> [Task 1]:
In the essay on Wells's utopia, how did Thomas More protect his utopia from the hostility of the larger world?
> [Task 2]:
Carry the essay on Wells's utopia forward from its final sentence.

> [Text to read]:
=-=-=-=-=

The real fault line in Wells's book has to do with mobility. Not for the first time in Wells's career, the ability to move freely about is the tacit index of utopian desire. His alt-world, with its globe-spanning networks of rapid electric trams and trains, and its happily nomadic population, is one vision of that possibility. Where Thomas More sequestered his utopia on an island against the hostility of the larger world, Wells inverts that model: his whole world is perfect except for ‘the Island of Incurable Cheats’, ‘Islands of Drink’ and so on. But this larger logic of inversion reveals itself as actually, of course, an ideological play. For just as Wells's Utopians zoom here and there with ideal and total mobility, so they are surveilled with an ideal and total surveillance. Every Utopian is assigned ‘a distinct formula, a number or “scientific name,” under which he or she could be docketed’, and every single citizen is included in this database: ‘the record of their movement hither and thither, the entry of various material facts, such as marriage, parentage, criminal convictions and the like’.
These index cards might conceivably be transparent and so contrived as to give a photographic copy promptly whenever it was needed, and they could have an attachment into which would slip a ticket bearing the name of the locality in which the individual was last reported. A little army of attendants would be at work upon this index day and night. From sub-stations constantly engaged in checking back thumb-marks and numbers, an incessant stream of information would come, of births, of deaths, of arrivals at inns, of applications to post-offices for letters, of tickets taken for long journeys, of criminal convictions, marriages, applications for public doles and the like. A filter of offices would sort the stream, and all day and all night for ever a swarm of clerks would go to and fro correcting this central register, and photographing copies of its entries for transmission to the subordinate local stations, in response to their inquiries. So the inventory of the State would watch its every man and the wide world write its history as the fabric of its destiny flowed on. At last, when the citizen died, would come the last entry of all, his age and the cause of his death and the date and place of his cremation, and his card would be taken out and passed on to the universal pedigree, to a place of greater quiet, to the ever-growing galleries of the records of the dead. [Modern Utopia, 180]Utopia, says Wells, ‘must square itself to the needs of a migratory population, to an endless coming and going, to a people as fluid and tidal as the sea’; and it's a point he clearly considered worth making more than once: ‘such a record is inevitable if a Modern Utopia is to be achieved.’ Inevitable! The mobilization of Utopian liberty is formally defined by the mobilization of the powers of surveillance to limit Utopian liberty. That's Platonic too: the guardians will, ‘by their surveillance forcibly restrain’ the Kallipolitians [Republic 552e], and Plato explicitly calls them ‘watchdogs’. And it might easily lead discussion down that Benthamite, Foucauldian line of the panopticon and its coercive powers. But instead of that I'm going to suggest a key as-it-were point of difference between Wells's novel and Plato's great work.

=-=-=-=-=

> [Supplied material]:
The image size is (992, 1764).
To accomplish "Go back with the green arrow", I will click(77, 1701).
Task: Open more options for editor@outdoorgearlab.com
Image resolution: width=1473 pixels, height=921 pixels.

=-=-=-=-=

> [Result 1]:
He sequestered it on an island.

> [Result 2]:
In Book 5 of The Republic, the discussion of particulars pauses for a moment whilst Glaucon asks Socrates whether all this chatter is pie-in-the-sky, or whether he believes his Republic will actually become a reality. It's a good question, and one of course relevant to Wells's novel too. Socrates answers by reminding his interlocutors that the purpose of their discussion has been not to establish a polis but to define justice [Republic 472b]. To do so requires describing not only the just man but the just state in which the just man might live, and as such, Socrates says, they are talking about the truth (αλήθεια), not merely about a theory (λέξις). We don't have to buy the full-on ‘Realm of Platonic Forms Of Which Our World Is But A Copy’ idea to see that Wells is doing something similar in his Modern Utopia—but with one vital shift of emphasis. This novel is not so much an attempt to define justice, as it is an attempt to actualise the imagination. It is an invitation to us, as readers, to imagine a better world, and it is to that specific end that it interleaves the strategies of the novel with the strategies of the Fabian tract.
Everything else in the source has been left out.